A pediatric NP class from the late 1970s.
A pediatric nurse practitioner master's class gathers in McLeod Hall in the late 1970s.

It was a concept whose time had clearly come.

In the 1960s and 1970s, several distinct forces converged to drive the idea of nurse practitioners (NPs) forward: the social justice and womens movements, President Lyndon B. Johnson’s Great Society programs, and massive federal funding for health programs and healthcare professionals. A national consensus had grown around the concept of healthcare as a right, and the 1965 enactment of Medicare and Medicaid connected more people with services. Within nursing, the NP role met the growing demand for patient care. Once introduced, it quickly gained traction.

NPs had "No hospital privileges then. There was no prescriptive authority . . . what we in fact did was figure out ways around the rules and the regulations and the law. Practice always goes ahead of the law."
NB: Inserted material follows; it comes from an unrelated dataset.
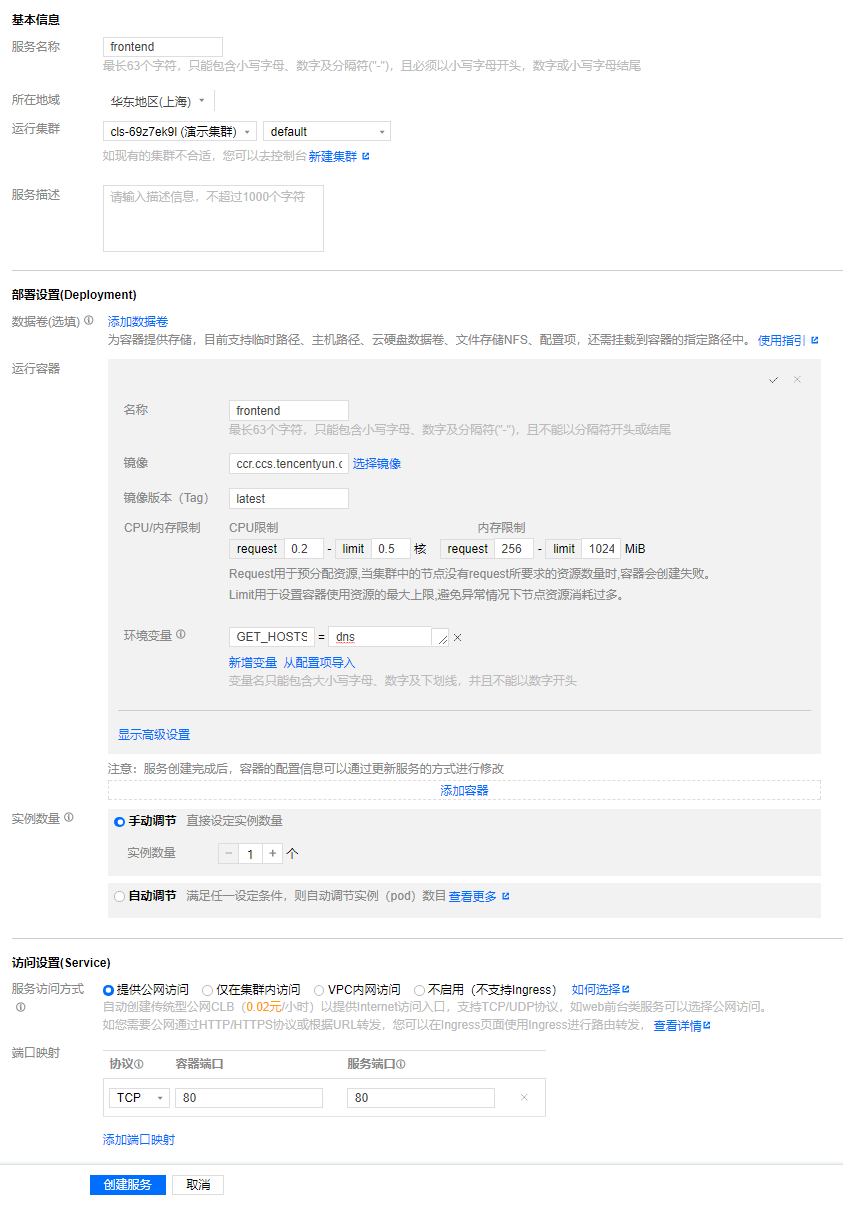Viewport: 843px width, 1210px height.
Task: Select VPC内网访问 radio button
Action: [x=319, y=990]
Barbie Dunn (MSN `74, PNP `74), a graduate of UVA's first pediatric NP master's program

By the late 1960s, NP programs rapidly proliferated across the nation, and UVA was no exception. The federal money made a world of difference to our program and every nurse practitioner program in the country,” recalled Barbara Brodie, professor emerita, who arrived in 1970 to establish masters-level NP programs. This was an extraordinarily exciting, productive time.”
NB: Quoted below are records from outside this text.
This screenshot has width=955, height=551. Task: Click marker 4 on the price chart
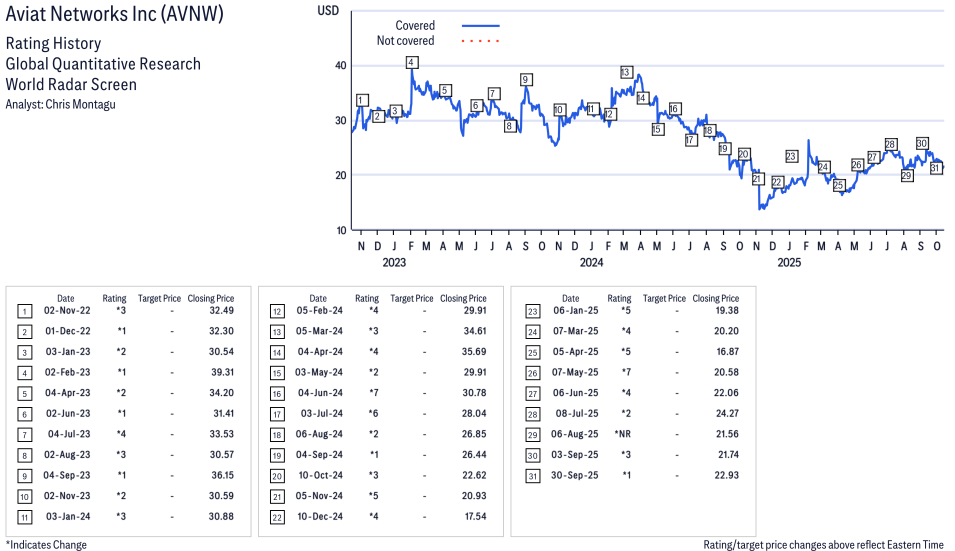(412, 62)
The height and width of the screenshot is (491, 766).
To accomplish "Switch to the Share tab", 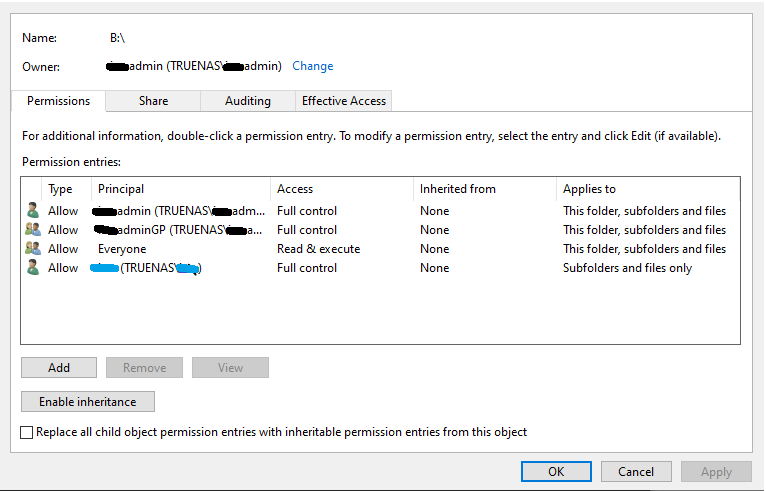I will click(153, 101).
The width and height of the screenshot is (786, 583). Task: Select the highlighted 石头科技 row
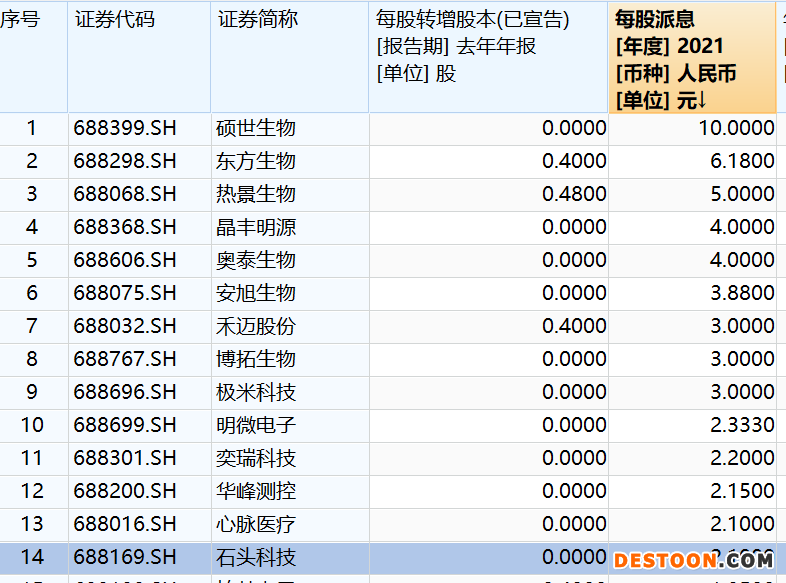[256, 557]
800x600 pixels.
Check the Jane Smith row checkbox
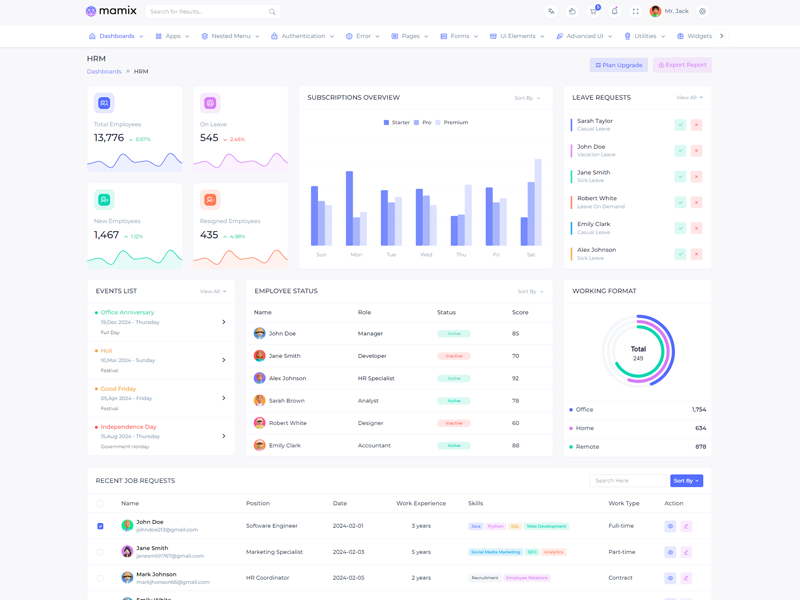pyautogui.click(x=100, y=552)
Newly minted NPs were exhilarated to be diagnosing, treating, and managing patients, but they also faced a host of barriers as they explored the boundaries of their role. Depending on geography, a confusing spectrum of rules governed their practice. Even today, NPs’ autonomy varies by state, as does the scope of their prescriptive authority. For UVA’s first NPs, it felt like a game of cat and mouse.

Recalled Barbie Dunn (MSN ’74, PNP ’74)—a graduate of UVA’s first pediatric NP masters program—“there were no hospital privileges then. There was no prescriptive authority . . . what we in fact did was figure out ways around the rules and the regulations and the law.”

“Practice,” added Dunn, “always goes ahead of the law.”

“If all healthcare professionals practice at the top of their license, then a better, more capable healthcare system is available to patients.”

Reagan Thompson (BSN ’03, MSN ’06), a family NP at UVa Health

Despite the restrictions, NPs like Denise Geolot Sherer (BSN ’70, ENP ’75)—who, with Dr. Richard Edlich, headed the emergency NP program in 1975—filled a desperately needed niche in environments with too few physicians. One study at the time found that 30% of rural hospitals had no physicians in their ERs; most were managed by nurses with on-the-job training.

“At that time, the ER was the buffer for all the inequalities in the healthcare system,” explained Sherer. “There was a real need for the role of the nurse practitioner because so many of the people that were in the ER were seeking primary healthcare services.”

By 1976, 32 UVA students were enrolled across four established programs: Adult NP, Family NP, Pediatric NP, and the Emergency NP program. By 1977, the American Nurses Association authorized the first NP certification exams; by 1979, 15,000 NPs were working across the United States.

These days, what NPs do is much better understood than it was even a decade ago, according to Reagan Thompson (BSN ’03, MSN ’06), a family NP at UVA, who recalled “spending a lot of time describing the role of an NP to patients early in my career.” But the foundational victories won by earlier generations of NPs are not lost on Thompson and alumnus Joe Montoya (MSN ’94, FNP ’96, DNP ’08), who had prescriptive authority when he began working as a family NP in 1996 but, with his fellow NPs, continued to struggle for full autonomy at the local, state, and national levels.

Though Montoya recently gained recognition as a licensed independent practitioner by the Veterans Administration, affording him full privileges within the federal government’s health systems, there remain barriers to topple. But he celebrates the bigger picture—the positive impact NPs have on patients, families, communities—and the nursing profession.

Thompson, whose practice is focused on vulnerable, marginalized groups—from LGBTQ+ patients and migrant farmworkers to refugees—finds enduring satisfaction in helping people overcome barriers that, in the past, made good health “only a dream.”

“We still struggle with challenges regarding license recognition,” Thompson acknowledged, but becoming an NP has been worth the hurdles crossed. “If all healthcare professionals practice at the top of their license, then a better, more capable healthcare system is available to patients.”